Baleful eyes pale and moonstruck, seemed star struck with love  a mother with her curs.






Not the focus of her attention, her pale imitation, a pale shape creeps from the crepuscular woods
He slinks into the shadows of the night paying court to this matron, with his smell warmth and lust
She stalls and smells the night air
Little of care, for all stalks the night air
She sidles and smells the night air
Nothing there, In the dark and silent dream that is the night air.
She bridles and hush’s as the night drips onto her
She has cares; for children that whisper in their sleep on the night air.
Bovine, equine, feline and canine and warm fur
A sleep comes upon them all, a pale imitation of life, and a pale shadow creeps into the light.
And smothers the light of day languishing in his power and majesty sending chills unto the living
He waits in the darkness and shadows.














A child mutters unknown words and the time has come to die
Utters words of fortune and Questions your reasons why.

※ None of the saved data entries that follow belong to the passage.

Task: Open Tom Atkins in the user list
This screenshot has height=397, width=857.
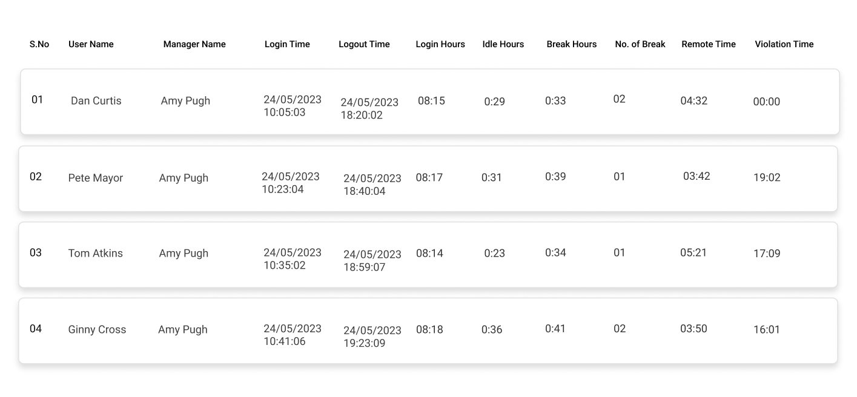Action: [x=96, y=254]
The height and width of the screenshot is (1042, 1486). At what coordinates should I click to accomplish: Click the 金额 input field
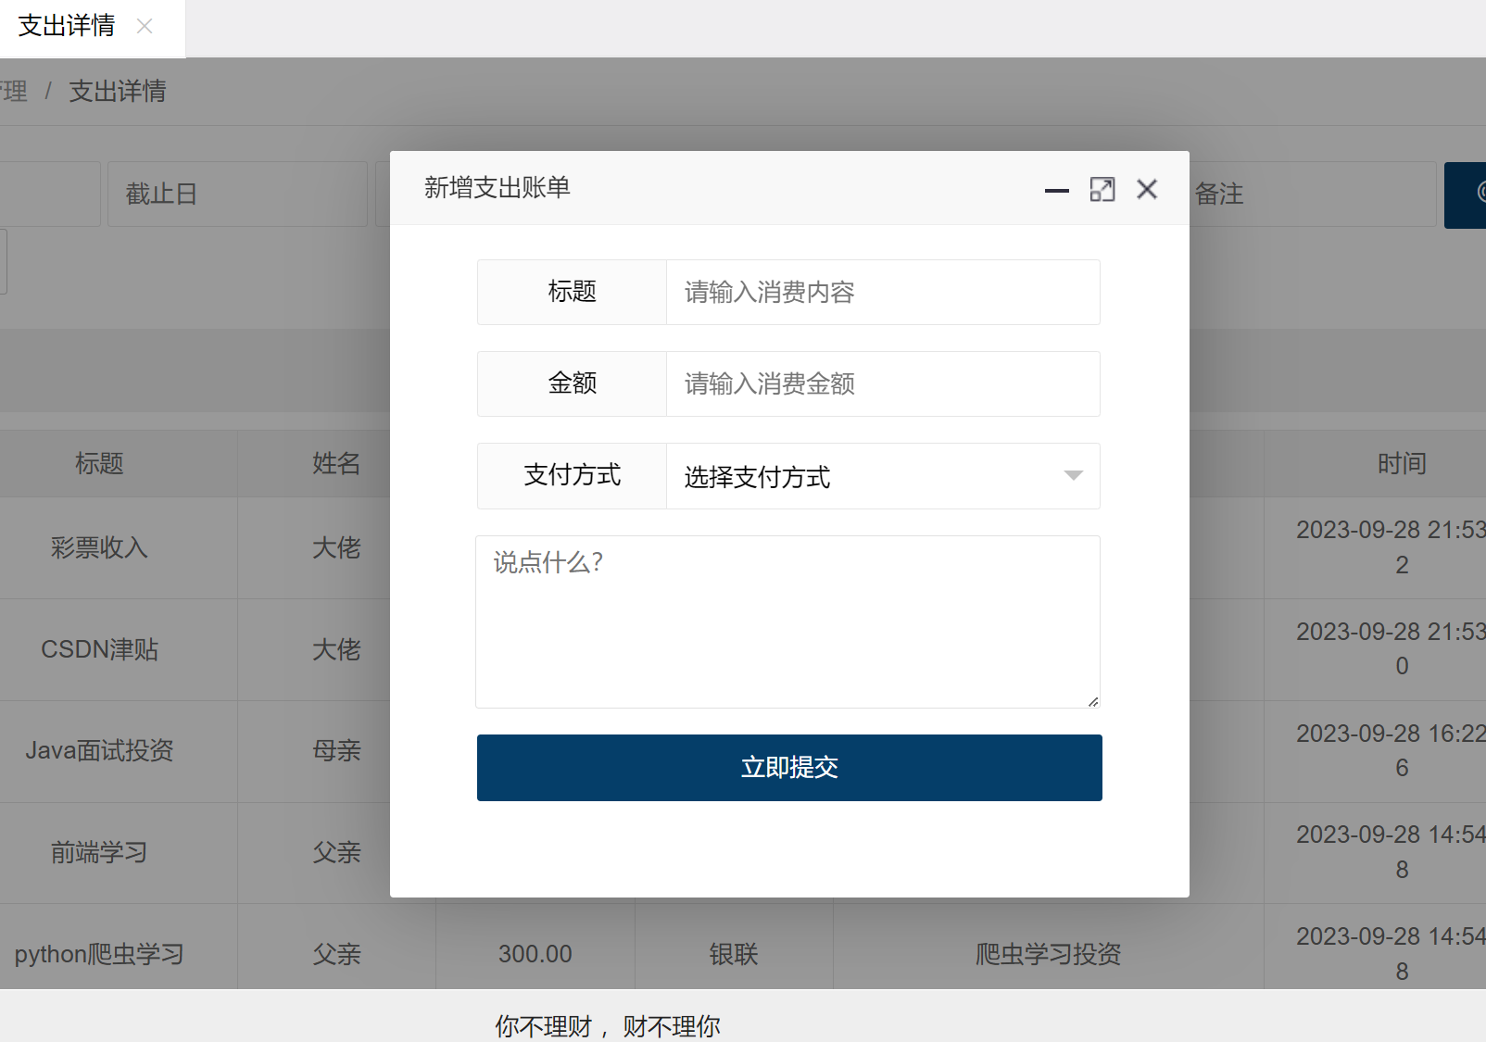click(x=882, y=384)
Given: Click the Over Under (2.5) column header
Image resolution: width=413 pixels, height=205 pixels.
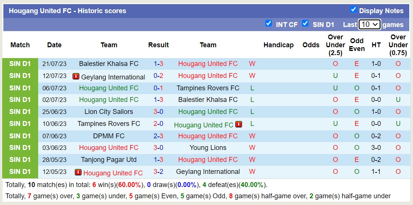Looking at the screenshot, I should [335, 45].
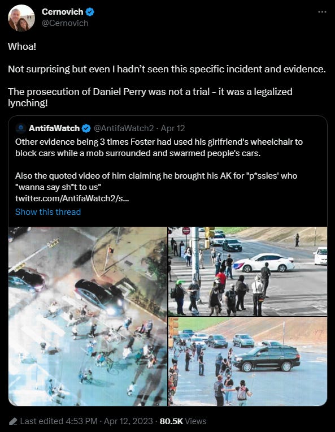Expand Show this thread
Screen dimensions: 335x432
(x=48, y=211)
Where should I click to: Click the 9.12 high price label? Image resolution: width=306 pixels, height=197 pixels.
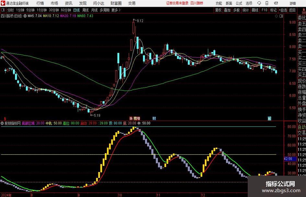[140, 21]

My dear, my love, child, why do you cry?

I shook myself awake
From my bed of dreams
And warmth
I pulled the duvet over
Took to my feet and felt
The chill

And so I stood, took my bow,  and then knew everything, everything about what I was witnessing,
She looked at him and he looked at she, both knew nothing of how its going to be.
I walked downwards, right down the stairs And I saw everything even the killing thing
He slapped her face and she bloodied drew the knife for all of us to see.
A joyous muse, my heart sang,  witnessing the killing, witnessing the killing and I knew everything.
He looked up at her, she down at him, she was so lucky that she had set him free.
I watched with glee for all I could see, to jail the police said as I sat, as I sat listening.

I heard your excuse I hear your plea, please madam judge don’t let that happen to me
She stood in the dock and sat on the chair,  and told everything, the things I’d been witnessing,
Told how she had murdered he, in a fit of rage it was not her fault she should be set free.
Not the judge, not the jury, but I knew everything and shed knowledge of my fury.

I remember the blade, I remember the fury. I now have to thank the jury.
A just verdict, a wrong righted,  a sacred trust bighted.  And just penury.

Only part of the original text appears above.